Tracking the asteroid
NASA’s Jet Propulsion Laboratory released today a movie featuring more information about the much-discussed 2005 YU55, a 400-meter-wide asteroid that will pass by Earth Tuesday at a distance closer than the Moon. NASA’s Near-Earth Objects Observation Program will continue tracking YU55 using the 70-meter radar telescope at the Deep Space Network in Goldstone, California, as well as with the Arecibo Planetary Radar Facility in Puerto Rico. Radar imaging allows scientists to better study the surface features and composition of fast-moving, dark objects like YU55 which reflect very little visible light. (UniverseToday)
2005 YU55 and Moon
The space rock will fly by at a distance of just 201,700 miles (325,000 kilometers), which is actually inside the orbit of the moon. NASA has assured the world that the asteroid, officially named 2005 YU55, poses no threat to our planet. But what about our planet’s loyal sidekick? Is the moon in danger?

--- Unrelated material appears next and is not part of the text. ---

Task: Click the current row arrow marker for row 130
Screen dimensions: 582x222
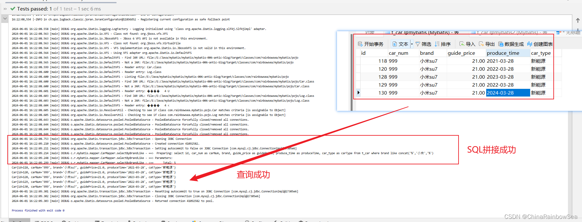Action: pyautogui.click(x=358, y=93)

But if 2005 YU55 were on a collision course with the Moon, DonYeomans stated that it would cause a significant impact crater … at least 4 kilometers <2.5 miles > wide. That’s significant, but still a pretty small crater in terms of the hierarchy of lunar craters.

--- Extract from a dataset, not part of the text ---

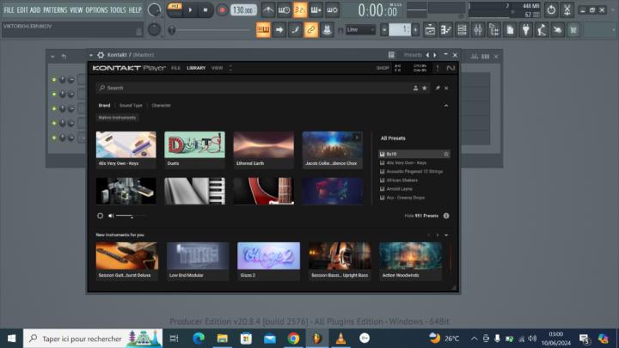Click the pin icon in Kontakt browser
619x348 pixels.
point(437,88)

The South Pole-Aitken basin is the moon’s biggest impact crater with 1,600 miles (2,500 km) in diameter. An asteroid the size of 2005 YU55 impacts Earth about once every 100,000 years and because the moon is a much smaller target than Earth, such an event happens on the moon only once every several hundred thousand years. Moon has no atmosphere, no erosion and no tectonic activity so all the impacts it has ever experienced remain imprinted on its surface.
Source: SPACE.com: All about our solar system, outer space and exploration
If the 400-meter-wide asteroid 2005 YU55 hit the Moon it would kick up enough dust — and that dust would moving at a high enough speed — for a small quantity to escape the moon’s gravity and coast all the way to Earth, 240,000 miles away according to Don Yeomans. While much of the blast debris would burn up in our atmosphere, some fragments might make it to the ground. This has happened during past asteroid-moon collisions. “We know of lunar meteorites that have made it,” he said. (Space.com)
Taurid meteor shower
It is also time for the annual Taurid meteor shower. Which sometimes produces fireballs. During the week ending November 4, 2005, the large number of fireballs seen all over the world led some to suggest UFO visitations. These fireballs may have been space junk or the Taurids .

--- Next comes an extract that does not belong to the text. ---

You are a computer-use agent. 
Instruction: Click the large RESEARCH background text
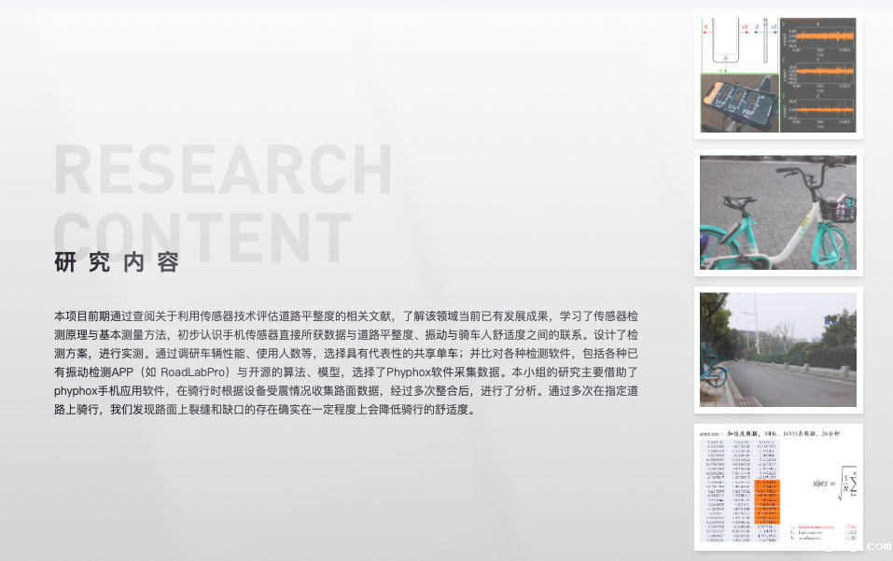[x=222, y=170]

Typically, Taurids appear at a rate of about 7 per hour, moving slowly across the sky at about 27 kilometers per second (17 miles per second), or 65,000 miles per hour. If large enough, these meteors may become bolides, with spectacular light shows and even audible sound. The Taurids also have more frequent peaks which may result from a heavier concentration of material in the stream, which only hits Earth during some passes.Due to the stream’s size, the Earth takes several weeks to pass through it, causing an extended period of meteor activity, compared with the much smaller periods of activity in other showers. The Taurids are also made up of weightier material, pebbles instead of dust grains. (Wikipedia)
And what is really interesting we are supposed to be entering the remnants of (disintegrated) comet Elenin starting around this time frame.
Anyhow, don’t forget about FEMA testing of Emergency Alert System. The news is that a phrase “This is a test!” changed into “This is an emergency alert!”. Here is a video that explains how this test will be realized. The test is scheduled for 2:00pm EST. Oh, yeah, and also PACWAV11: Tsunami Drill is going to be held the same day. It is actually written into the Exercise PACWAV11 documents that this drill can potentially “go live” during the time of play.